To overcome these disadvantages, many researchers use immobilization techniques (Fernandez-Lorente et al. 2006; Morana et al. 2006; Tardioli et al. 2006). The immobilization of enzymes allows their reuse as well as an extended life of activity. Conceptually, three ways are used to immobilize enzymes, i.e., adsorption, covalent binding, and encapsulation. With each of these, the carriers or matrices should be considered because they have an effect on the stability of the immobilized enzyme.

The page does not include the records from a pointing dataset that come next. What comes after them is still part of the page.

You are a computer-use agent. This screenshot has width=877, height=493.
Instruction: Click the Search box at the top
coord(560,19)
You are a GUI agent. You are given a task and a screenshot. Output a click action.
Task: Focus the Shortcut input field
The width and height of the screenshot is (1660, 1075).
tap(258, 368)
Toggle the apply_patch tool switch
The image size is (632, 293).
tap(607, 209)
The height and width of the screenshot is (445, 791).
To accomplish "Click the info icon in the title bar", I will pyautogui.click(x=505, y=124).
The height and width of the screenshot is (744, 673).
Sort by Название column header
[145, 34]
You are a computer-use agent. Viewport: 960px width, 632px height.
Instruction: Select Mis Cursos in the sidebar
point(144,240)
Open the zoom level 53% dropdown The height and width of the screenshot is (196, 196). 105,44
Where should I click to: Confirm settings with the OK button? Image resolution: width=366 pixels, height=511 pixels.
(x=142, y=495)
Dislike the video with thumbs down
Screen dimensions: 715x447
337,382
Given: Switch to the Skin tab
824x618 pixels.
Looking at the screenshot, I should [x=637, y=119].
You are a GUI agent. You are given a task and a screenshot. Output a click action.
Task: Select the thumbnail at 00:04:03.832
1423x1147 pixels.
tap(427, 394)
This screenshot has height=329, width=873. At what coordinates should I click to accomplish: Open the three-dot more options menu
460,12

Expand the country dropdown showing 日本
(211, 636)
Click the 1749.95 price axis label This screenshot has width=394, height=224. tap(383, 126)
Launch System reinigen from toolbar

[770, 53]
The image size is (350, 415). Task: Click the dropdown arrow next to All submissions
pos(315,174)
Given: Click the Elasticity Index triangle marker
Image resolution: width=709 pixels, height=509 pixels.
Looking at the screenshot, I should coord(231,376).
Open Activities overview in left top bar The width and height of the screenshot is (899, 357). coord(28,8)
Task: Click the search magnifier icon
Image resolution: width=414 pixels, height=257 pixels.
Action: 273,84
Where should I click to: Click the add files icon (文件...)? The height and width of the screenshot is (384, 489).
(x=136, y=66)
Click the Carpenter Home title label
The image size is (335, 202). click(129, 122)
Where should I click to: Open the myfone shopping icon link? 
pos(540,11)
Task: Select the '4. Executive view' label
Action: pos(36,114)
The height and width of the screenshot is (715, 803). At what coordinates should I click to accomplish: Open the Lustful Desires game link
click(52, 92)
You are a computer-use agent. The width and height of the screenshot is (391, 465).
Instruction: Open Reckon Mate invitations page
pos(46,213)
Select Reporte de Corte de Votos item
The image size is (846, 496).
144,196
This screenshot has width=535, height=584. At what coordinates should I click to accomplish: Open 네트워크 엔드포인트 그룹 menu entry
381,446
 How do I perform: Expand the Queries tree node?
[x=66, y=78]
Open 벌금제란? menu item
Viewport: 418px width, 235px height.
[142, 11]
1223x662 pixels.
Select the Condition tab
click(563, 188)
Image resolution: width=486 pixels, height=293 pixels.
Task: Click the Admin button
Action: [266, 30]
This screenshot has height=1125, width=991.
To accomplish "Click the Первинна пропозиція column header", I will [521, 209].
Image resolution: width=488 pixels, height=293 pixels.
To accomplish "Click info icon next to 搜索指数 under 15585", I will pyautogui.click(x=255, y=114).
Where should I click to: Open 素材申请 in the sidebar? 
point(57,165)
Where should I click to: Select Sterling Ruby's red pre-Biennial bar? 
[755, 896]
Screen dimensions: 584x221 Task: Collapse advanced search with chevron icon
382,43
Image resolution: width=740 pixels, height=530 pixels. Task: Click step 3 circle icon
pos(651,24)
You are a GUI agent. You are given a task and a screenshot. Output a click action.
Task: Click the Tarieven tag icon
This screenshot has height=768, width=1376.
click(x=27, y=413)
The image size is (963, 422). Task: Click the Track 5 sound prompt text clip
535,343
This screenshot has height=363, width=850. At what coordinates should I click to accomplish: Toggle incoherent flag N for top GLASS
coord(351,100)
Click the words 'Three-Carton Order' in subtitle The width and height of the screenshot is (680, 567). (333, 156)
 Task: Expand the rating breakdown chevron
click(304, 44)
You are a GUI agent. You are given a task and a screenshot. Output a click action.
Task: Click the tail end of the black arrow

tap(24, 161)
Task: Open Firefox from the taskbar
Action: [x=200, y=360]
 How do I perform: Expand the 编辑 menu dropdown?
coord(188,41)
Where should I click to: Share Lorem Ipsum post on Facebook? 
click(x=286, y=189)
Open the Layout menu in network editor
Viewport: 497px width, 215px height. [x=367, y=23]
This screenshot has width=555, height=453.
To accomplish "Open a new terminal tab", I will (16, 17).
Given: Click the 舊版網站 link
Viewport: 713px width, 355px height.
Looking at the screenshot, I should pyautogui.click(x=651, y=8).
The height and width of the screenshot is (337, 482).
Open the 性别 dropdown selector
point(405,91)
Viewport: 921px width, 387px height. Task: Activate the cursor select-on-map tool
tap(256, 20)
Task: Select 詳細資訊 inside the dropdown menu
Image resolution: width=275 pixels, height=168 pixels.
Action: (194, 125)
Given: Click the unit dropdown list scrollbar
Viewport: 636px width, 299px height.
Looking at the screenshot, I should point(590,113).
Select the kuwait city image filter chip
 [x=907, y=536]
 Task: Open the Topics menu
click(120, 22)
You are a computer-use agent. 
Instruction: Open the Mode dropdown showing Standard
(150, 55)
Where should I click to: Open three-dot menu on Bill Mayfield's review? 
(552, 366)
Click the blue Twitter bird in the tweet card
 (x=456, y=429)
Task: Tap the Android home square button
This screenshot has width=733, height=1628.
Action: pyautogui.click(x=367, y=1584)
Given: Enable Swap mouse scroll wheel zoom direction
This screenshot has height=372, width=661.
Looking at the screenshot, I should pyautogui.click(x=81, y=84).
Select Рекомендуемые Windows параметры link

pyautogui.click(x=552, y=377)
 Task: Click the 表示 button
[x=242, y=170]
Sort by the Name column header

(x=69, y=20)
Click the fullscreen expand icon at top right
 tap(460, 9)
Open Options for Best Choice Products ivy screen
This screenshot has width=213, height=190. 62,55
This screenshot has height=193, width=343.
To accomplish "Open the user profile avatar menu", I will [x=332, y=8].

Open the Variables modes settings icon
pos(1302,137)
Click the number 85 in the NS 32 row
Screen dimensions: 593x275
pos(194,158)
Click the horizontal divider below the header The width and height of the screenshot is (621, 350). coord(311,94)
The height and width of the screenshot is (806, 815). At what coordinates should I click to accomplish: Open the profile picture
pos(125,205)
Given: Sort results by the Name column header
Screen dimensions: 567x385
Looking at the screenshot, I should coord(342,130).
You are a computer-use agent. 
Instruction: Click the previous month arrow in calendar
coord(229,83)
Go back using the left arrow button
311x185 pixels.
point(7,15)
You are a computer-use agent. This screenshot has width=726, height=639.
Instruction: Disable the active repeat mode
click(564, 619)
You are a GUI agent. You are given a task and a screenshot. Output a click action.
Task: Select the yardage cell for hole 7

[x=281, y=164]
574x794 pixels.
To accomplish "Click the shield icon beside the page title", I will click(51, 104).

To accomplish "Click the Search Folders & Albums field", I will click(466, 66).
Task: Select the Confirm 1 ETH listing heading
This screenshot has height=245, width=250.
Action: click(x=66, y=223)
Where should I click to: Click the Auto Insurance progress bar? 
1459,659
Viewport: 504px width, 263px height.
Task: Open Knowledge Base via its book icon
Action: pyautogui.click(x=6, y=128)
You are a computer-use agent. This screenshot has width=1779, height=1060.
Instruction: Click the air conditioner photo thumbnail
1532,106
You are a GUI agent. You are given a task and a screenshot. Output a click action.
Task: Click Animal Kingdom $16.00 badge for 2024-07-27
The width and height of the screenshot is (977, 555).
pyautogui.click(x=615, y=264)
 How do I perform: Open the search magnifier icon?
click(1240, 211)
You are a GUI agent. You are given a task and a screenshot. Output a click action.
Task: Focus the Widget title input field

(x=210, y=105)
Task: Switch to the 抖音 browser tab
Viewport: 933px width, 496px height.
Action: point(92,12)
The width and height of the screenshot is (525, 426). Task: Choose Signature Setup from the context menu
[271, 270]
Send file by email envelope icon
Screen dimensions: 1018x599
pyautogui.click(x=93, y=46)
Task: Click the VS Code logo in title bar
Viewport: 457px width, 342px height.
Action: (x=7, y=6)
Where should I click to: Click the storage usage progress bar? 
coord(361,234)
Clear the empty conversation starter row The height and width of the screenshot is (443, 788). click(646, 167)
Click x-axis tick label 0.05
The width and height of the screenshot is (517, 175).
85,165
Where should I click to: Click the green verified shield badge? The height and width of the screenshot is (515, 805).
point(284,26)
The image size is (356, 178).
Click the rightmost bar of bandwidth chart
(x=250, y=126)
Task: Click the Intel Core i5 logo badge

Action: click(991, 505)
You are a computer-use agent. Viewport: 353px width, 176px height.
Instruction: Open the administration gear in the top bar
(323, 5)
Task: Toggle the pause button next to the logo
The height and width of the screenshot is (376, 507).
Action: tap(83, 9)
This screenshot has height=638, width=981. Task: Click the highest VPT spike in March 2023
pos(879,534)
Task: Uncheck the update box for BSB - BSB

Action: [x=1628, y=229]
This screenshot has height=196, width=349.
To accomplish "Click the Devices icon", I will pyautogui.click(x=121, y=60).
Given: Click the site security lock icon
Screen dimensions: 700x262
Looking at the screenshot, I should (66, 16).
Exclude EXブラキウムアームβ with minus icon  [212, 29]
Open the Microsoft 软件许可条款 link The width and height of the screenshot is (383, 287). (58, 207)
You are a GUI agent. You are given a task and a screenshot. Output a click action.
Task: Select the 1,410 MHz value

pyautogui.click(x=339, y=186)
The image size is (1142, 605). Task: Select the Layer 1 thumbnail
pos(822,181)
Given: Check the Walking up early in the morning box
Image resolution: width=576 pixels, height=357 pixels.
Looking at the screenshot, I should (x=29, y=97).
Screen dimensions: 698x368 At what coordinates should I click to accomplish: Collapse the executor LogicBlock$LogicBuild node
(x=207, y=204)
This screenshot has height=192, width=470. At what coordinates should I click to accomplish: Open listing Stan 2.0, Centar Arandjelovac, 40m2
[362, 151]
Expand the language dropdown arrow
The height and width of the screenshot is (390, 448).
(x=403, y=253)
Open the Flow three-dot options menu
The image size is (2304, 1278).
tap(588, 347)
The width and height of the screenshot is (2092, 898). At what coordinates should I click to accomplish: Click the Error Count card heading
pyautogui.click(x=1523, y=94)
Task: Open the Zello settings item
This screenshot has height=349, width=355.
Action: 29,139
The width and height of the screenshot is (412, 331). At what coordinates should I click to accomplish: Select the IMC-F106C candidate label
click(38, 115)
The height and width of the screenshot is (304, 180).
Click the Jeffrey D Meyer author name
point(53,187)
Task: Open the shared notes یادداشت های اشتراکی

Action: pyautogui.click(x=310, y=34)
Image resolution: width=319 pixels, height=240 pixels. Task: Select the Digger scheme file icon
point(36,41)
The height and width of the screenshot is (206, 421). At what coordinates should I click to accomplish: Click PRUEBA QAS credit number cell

With recent progress in nanoscience, many new nanostructures are available for enzyme immobilization applications (Jia et al. 2002; Kim and Grate 2003; Lee et al. 2004; Sawicka et al. 2005; Wei et al. 2000). For instance, the use of nonporous materials enhanced biocatalytic efficiencies by minimizing diffusion limitations, whereas porous materials increased the amount of enzyme loading. Typically, smaller particles provide a larger surface area for the attachment of enzymes (Jia et al. 2003) and a shorter diffusional path for the substrates. Thus, nanoparticles were utilized as carriers for enzyme immobilization in many studies (Govardhan 1999; Haring and Schreier 1999; Xu and Klibanov 1996). Mesoporous silica, which has a well-ordered pore structure, has also garnered attention as an excellent support for enzyme immobilization. Because enzyme immobilization is dependent on the enzyme size (Diaz and Balkus 1996), many types of mesoporous materials that have different pore sizes, including MCM-41, SBA-15, and MCF, were developed for hosting enzymes (Schmidt-Winkel et al. 1999; Zhao et al. 1998).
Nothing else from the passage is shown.